* _Records for this task_:

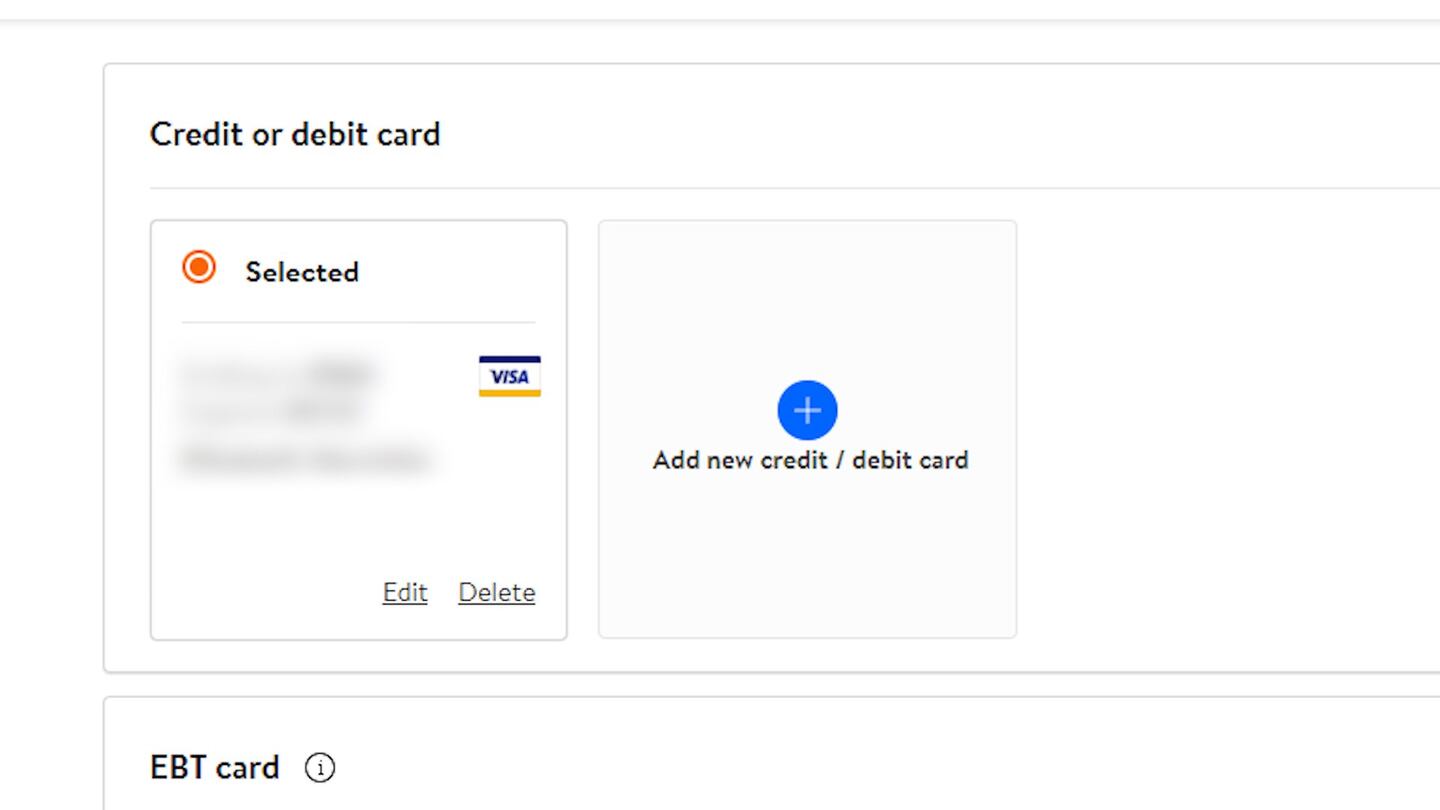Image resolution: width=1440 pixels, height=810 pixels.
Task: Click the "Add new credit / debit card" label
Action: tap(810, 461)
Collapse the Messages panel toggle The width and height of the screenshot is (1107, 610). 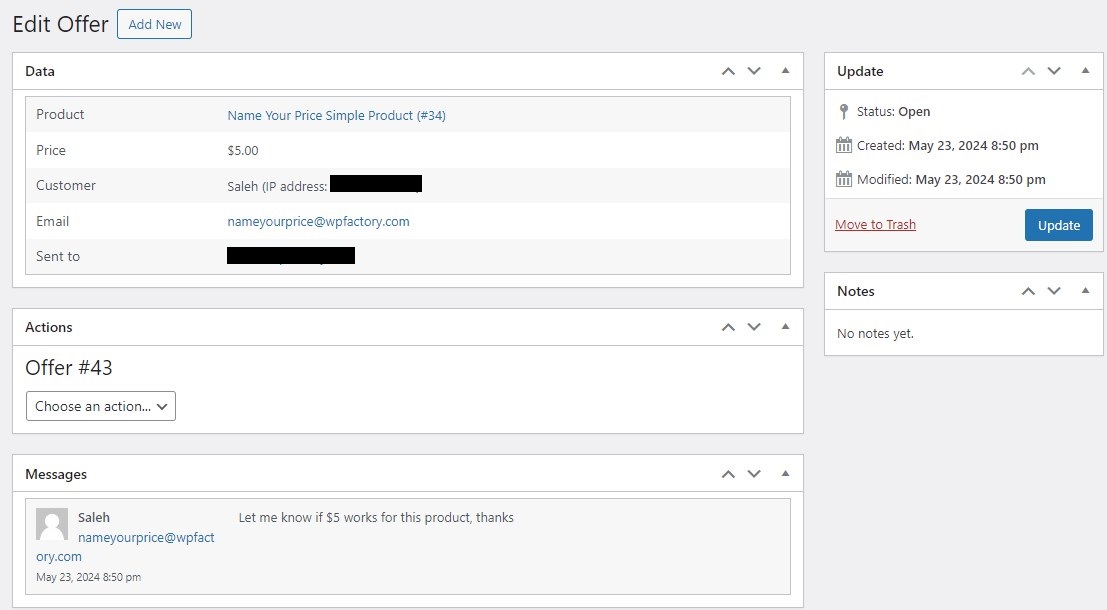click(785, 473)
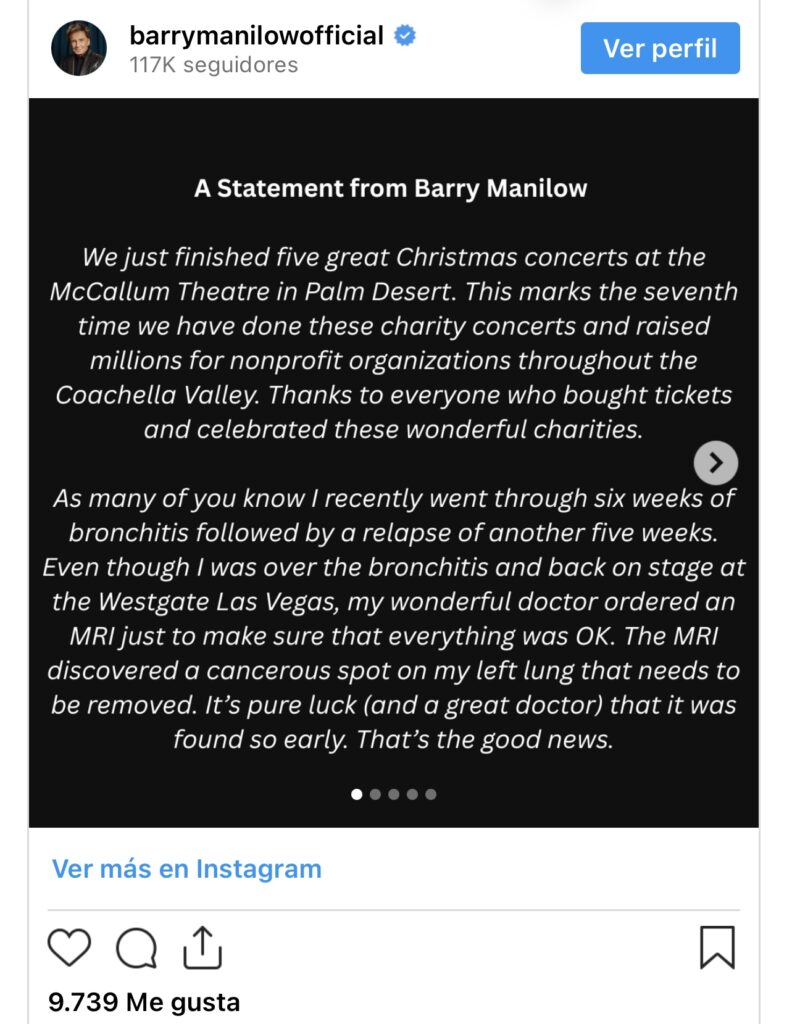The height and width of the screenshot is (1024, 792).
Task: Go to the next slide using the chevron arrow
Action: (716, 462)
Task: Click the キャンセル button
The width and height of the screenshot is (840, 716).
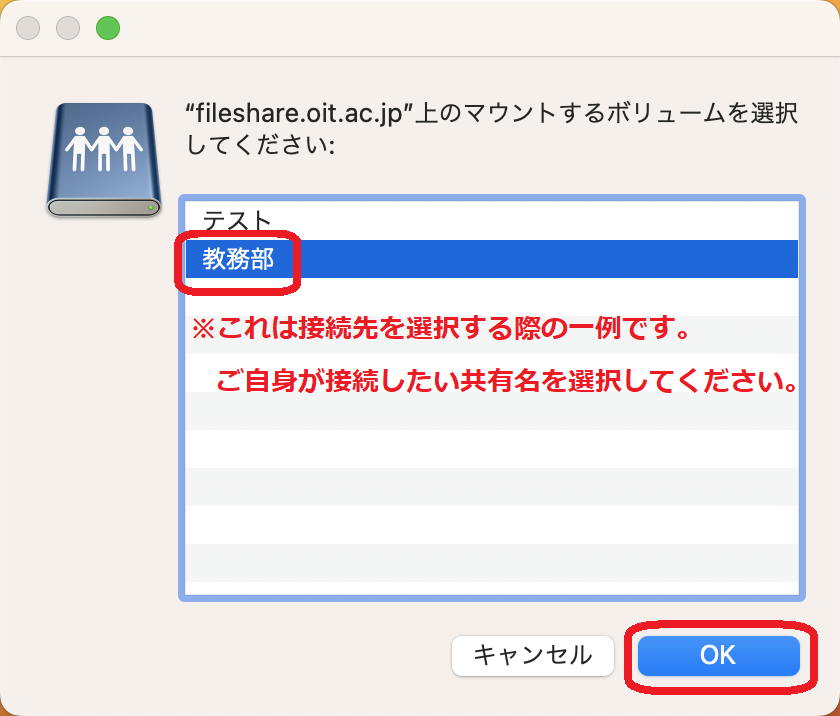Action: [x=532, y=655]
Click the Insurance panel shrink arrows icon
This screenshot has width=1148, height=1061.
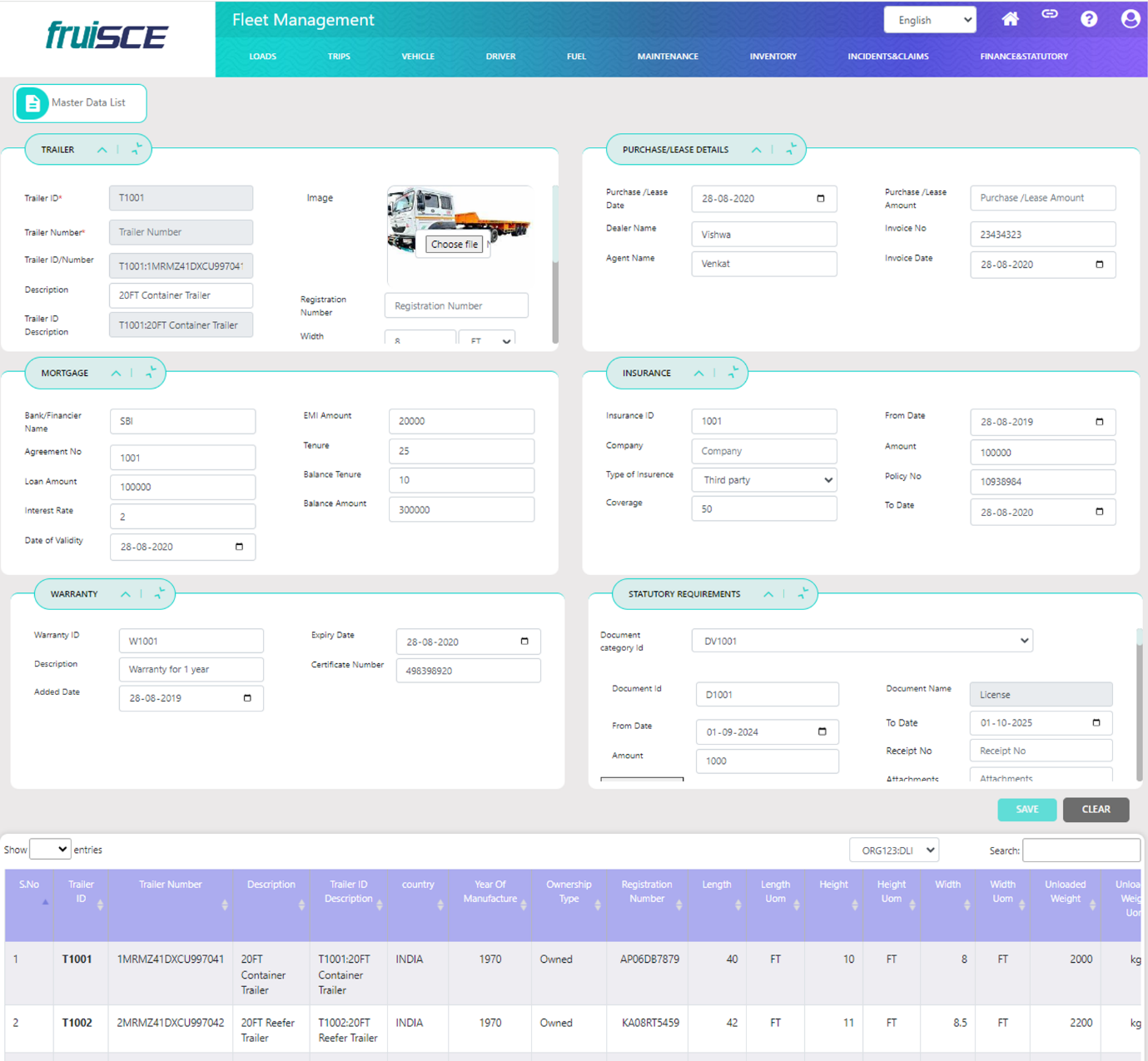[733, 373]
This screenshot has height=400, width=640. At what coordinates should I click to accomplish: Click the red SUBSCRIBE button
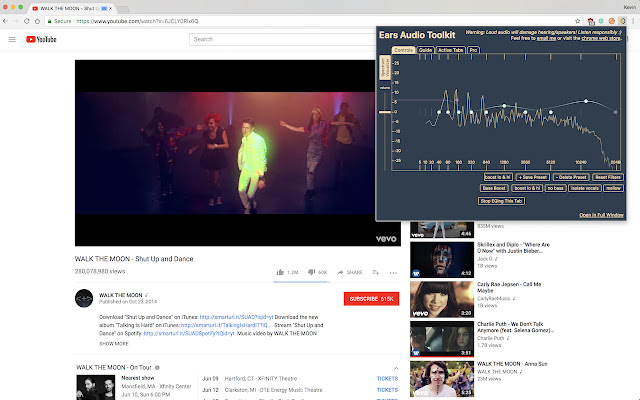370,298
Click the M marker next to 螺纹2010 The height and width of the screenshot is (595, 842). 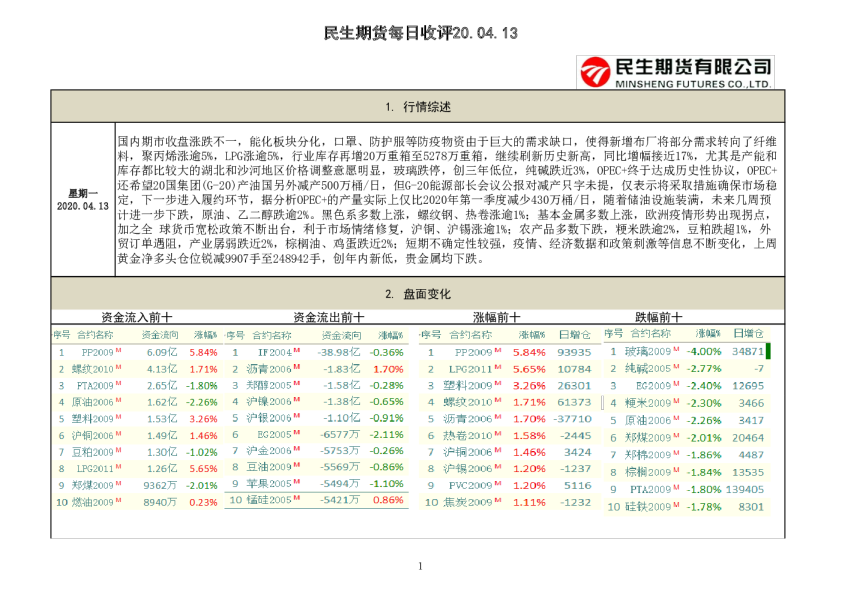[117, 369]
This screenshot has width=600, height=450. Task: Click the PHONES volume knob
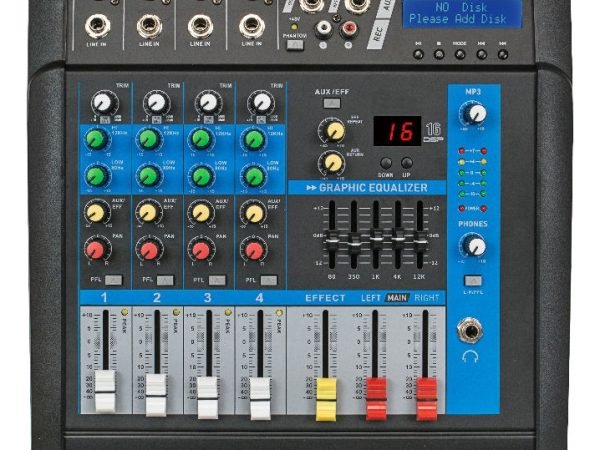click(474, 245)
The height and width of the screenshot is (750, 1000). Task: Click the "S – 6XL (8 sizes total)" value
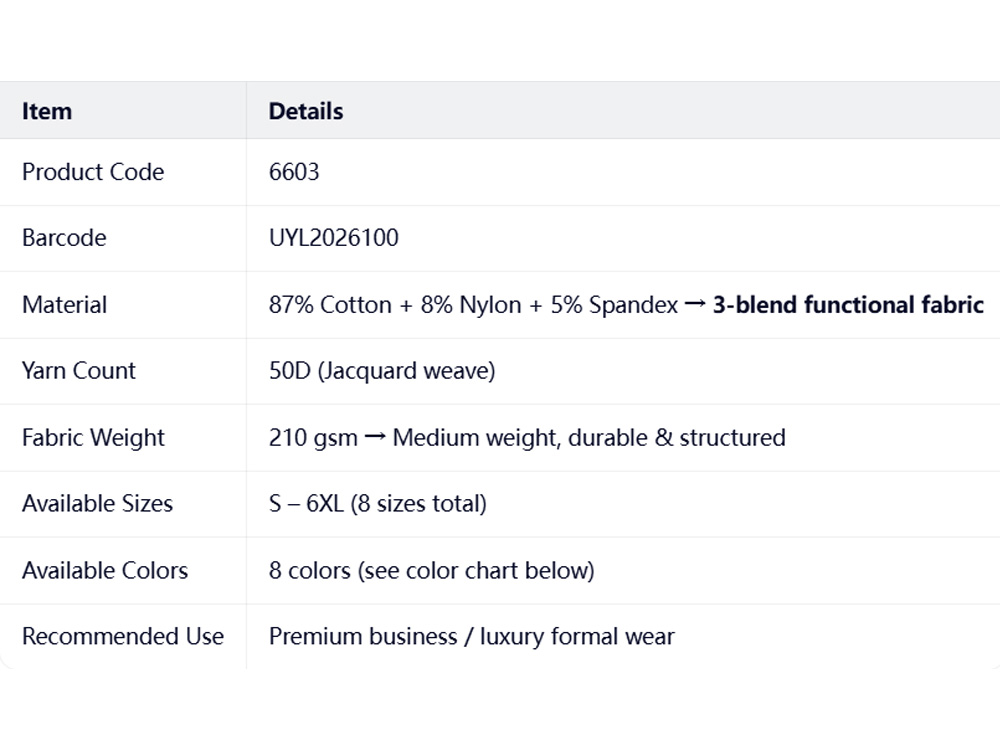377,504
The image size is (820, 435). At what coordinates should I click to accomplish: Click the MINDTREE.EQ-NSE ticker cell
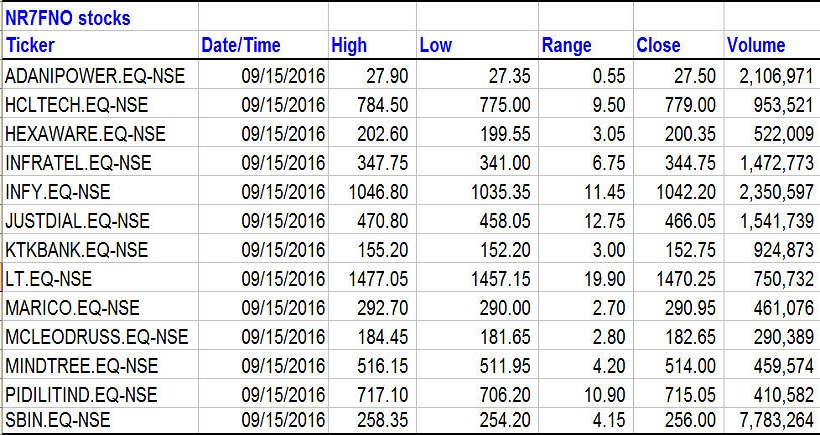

* _Work instructions_:
Take the line containing "This screenshot has width=600, height=450." and all lines after it to the end of the data above, and reproduce them exactly, leaving out pictures. Nothing else belongs in the copy.

* _Task output_:
This screenshot has width=600, height=450. Task: Click the PHONES volume knob
click(474, 245)
The height and width of the screenshot is (750, 1000). Task: Click the "S – 6XL (8 sizes total)" value
377,504
The image size is (820, 435). At what coordinates should I click to accomplish: Click the MINDTREE.EQ-NSE ticker cell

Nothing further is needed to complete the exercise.